Soft Matter Emerging Investigator – Douglas Tree

Prof. Douglas R. Tree is an Assistant Professor in the Department of Chemical Engineering at Brigham Young University. He received a B.S. from BYU in 2009 and a Ph.D. from the University of Minnesota in 2014, both in Chemical Engineering. At Minnesota, he worked with Kevin Dorfman studying the polymer physics of nanoconfined DNA and its relevance for genome mapping technologies. He then worked as a postdoctoral researcher with Glenn Fredrickson at the University of California, Santa Barbara on the kinetics of phase separation of polymer materials. The Tree group continues to focus on non-equilibrium assembly processes in polymer materials including nonsolvent induced phase separation, polymer crystallization, and the non-equilibrium self-assembly of polymer vesicles. Prof. Tree was the recipient of the ACS PRF Doctoral New Investigator Award in 2018. He can be found on Twitter @TreeSoftMatter.

Read Douglas’ Emerging Investigator article “Using reactive dissipative particle dynamics to understand local shape manipulation of polymer vesicles” and check out all of the 2021 Soft Matter Emerging Investigator articles here.

 

How do you feel about Soft Matter as a place to publish research on this topic?

Soft Matter is a great place to publish our research.

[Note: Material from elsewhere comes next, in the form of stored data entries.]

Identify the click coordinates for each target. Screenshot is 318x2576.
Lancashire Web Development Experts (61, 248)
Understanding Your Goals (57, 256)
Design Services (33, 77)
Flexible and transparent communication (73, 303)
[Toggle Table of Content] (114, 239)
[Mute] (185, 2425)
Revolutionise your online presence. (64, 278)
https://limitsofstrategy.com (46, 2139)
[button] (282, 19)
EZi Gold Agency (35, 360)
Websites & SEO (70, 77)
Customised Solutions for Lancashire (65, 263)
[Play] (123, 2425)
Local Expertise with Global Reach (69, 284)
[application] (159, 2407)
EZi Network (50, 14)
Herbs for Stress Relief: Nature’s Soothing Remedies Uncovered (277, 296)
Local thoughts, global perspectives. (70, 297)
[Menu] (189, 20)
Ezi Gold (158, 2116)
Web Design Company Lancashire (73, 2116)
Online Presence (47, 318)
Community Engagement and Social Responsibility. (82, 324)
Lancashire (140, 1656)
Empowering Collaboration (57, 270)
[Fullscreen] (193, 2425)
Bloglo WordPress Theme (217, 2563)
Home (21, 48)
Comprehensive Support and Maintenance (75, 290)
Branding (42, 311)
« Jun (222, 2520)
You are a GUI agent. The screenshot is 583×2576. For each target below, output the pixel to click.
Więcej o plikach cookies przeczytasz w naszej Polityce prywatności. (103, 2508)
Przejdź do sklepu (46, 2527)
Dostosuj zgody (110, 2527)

The audience is perfectly suited for our work, and the reviews are generally fast and well-handled.

What aspect of your work are you most excited about at the moment and what do you find most challenging about your research?

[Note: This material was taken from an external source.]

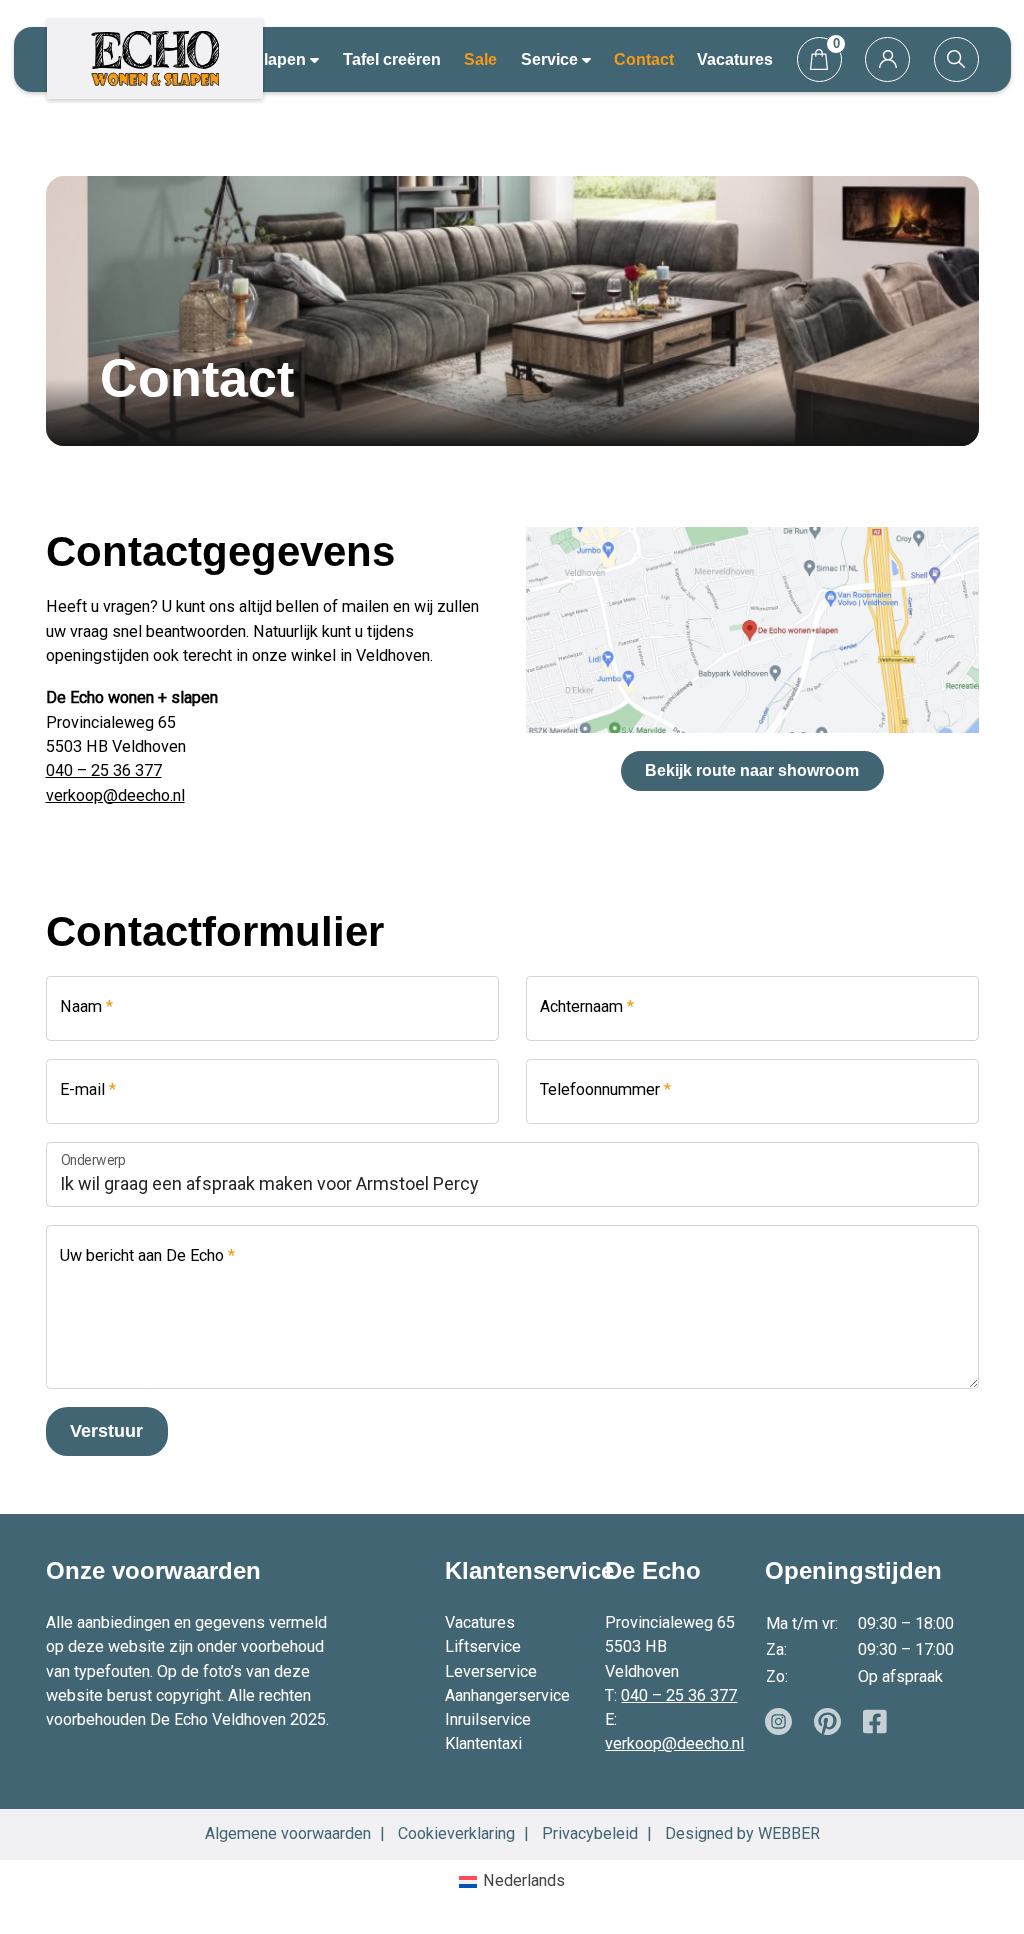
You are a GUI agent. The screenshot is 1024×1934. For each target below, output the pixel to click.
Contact (644, 59)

I am really excited about exploring concepts related to non-equilibrium self-assembly of soft materials. So much of the soft materials physics of living systems takes place out of equilibrium, and I think we are just beginning to understand how to understand these systems. The most challenging aspect is that we no longer have all of the nice features of equilibrium to rely on!

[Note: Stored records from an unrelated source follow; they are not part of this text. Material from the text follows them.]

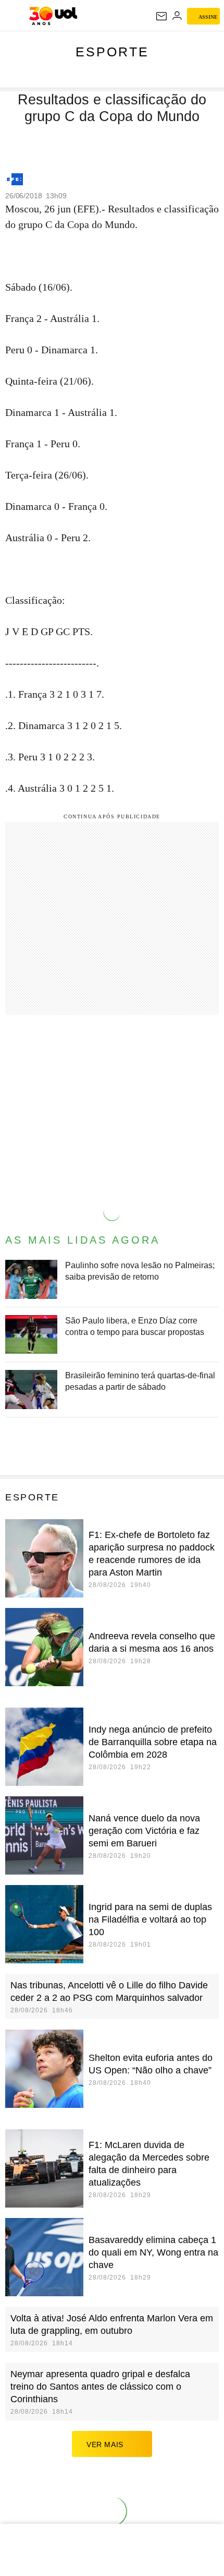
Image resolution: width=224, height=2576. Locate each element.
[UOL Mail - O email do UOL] (161, 16)
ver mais (104, 2444)
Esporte (112, 51)
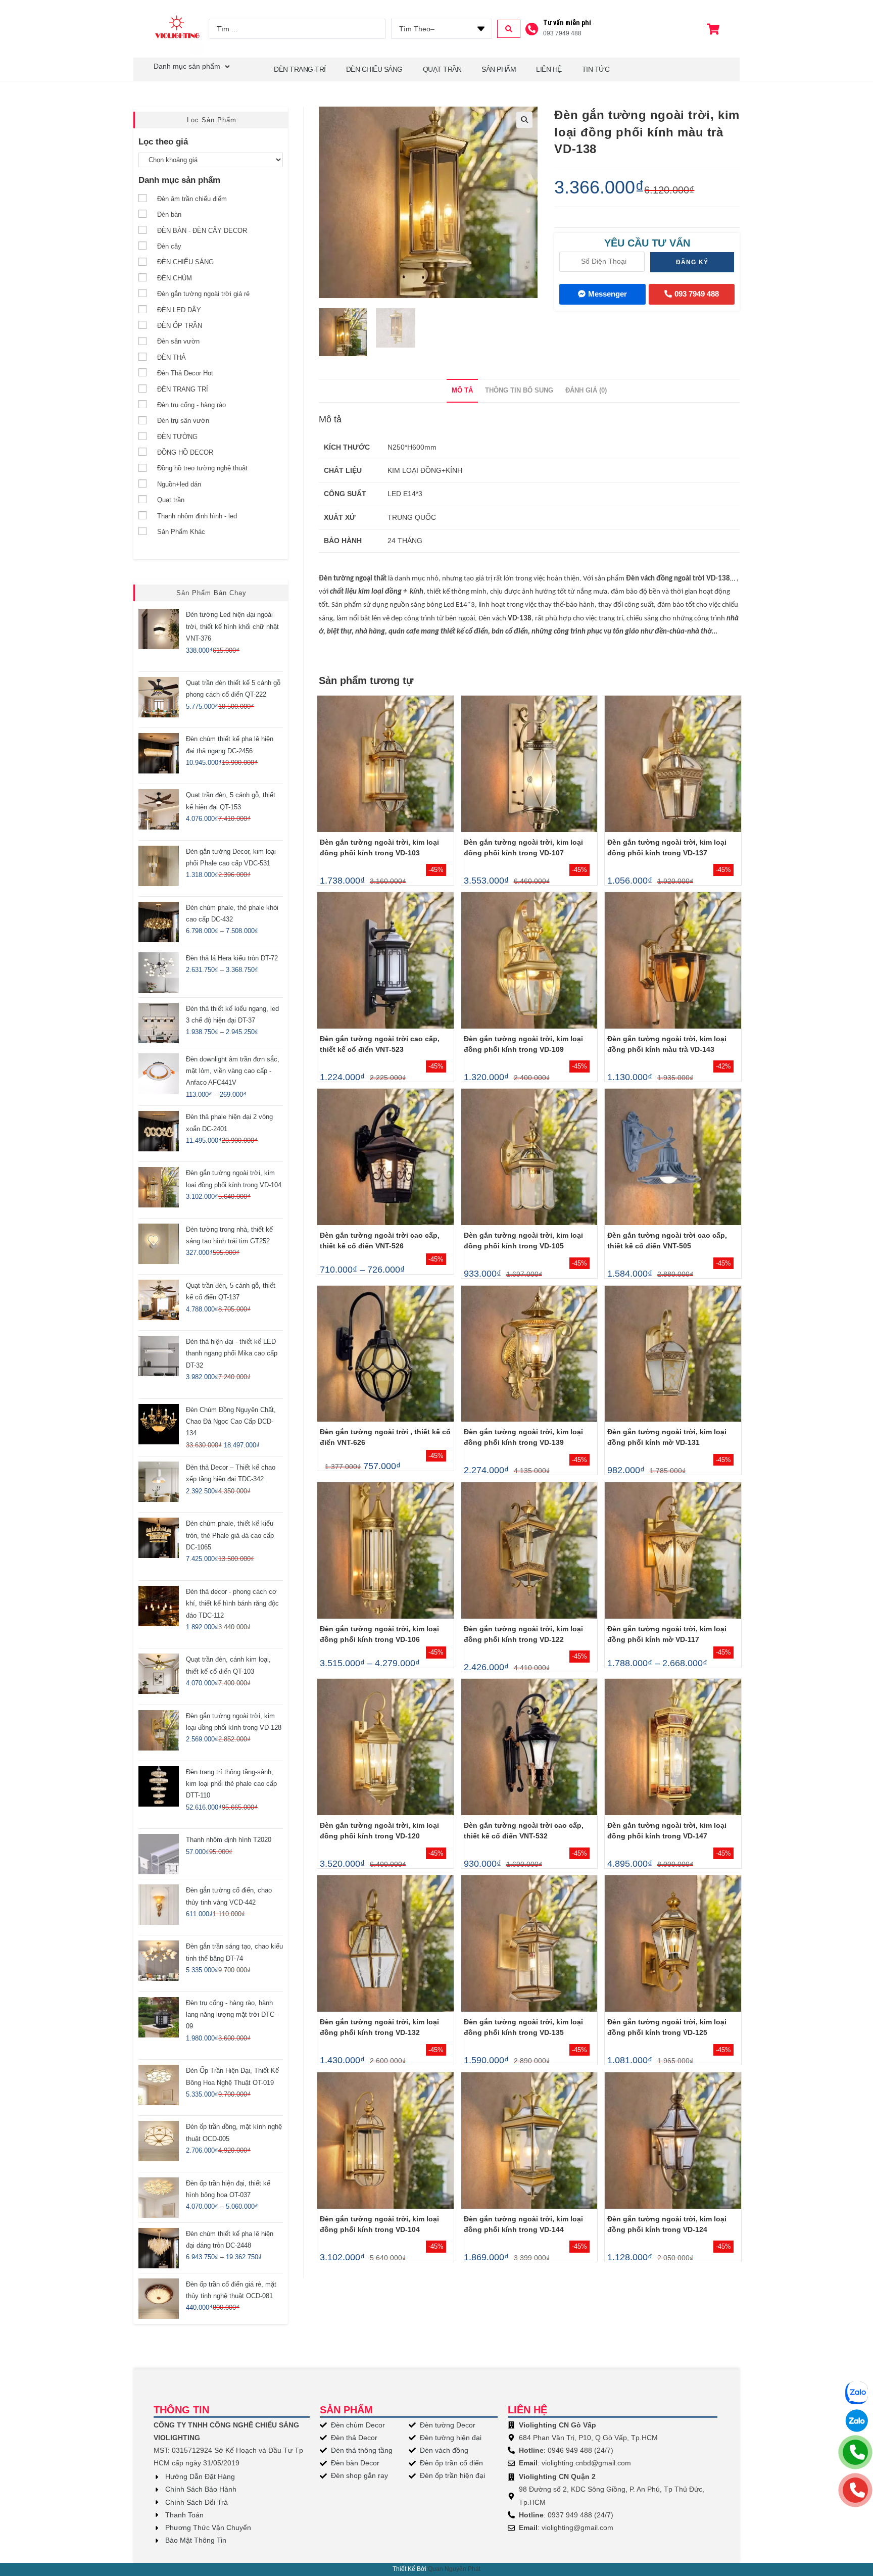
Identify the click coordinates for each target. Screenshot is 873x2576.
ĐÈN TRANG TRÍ (182, 389)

In your opinion, what are the most important questions to be asked/answered in this field of research?

How can we simplify our understanding of out-of-equilibrium processes? What are the principles of “universality” that could guide us? I think we are going to need new theories and/or simulation techniques along these lines in order to rationally engineer synthetic systems that can mimic living ones.

Can you share one piece of career-related advice or wisdom with other early career scientists?

Pick people you want to work with not topics. As scientists/engineers, we get enamored with a topic of interest. However, your career (and life!) is more defined by your relationships with people than the topics you study. A great mentor can make your life wonderful, and a terrible mentor can make your life miserable.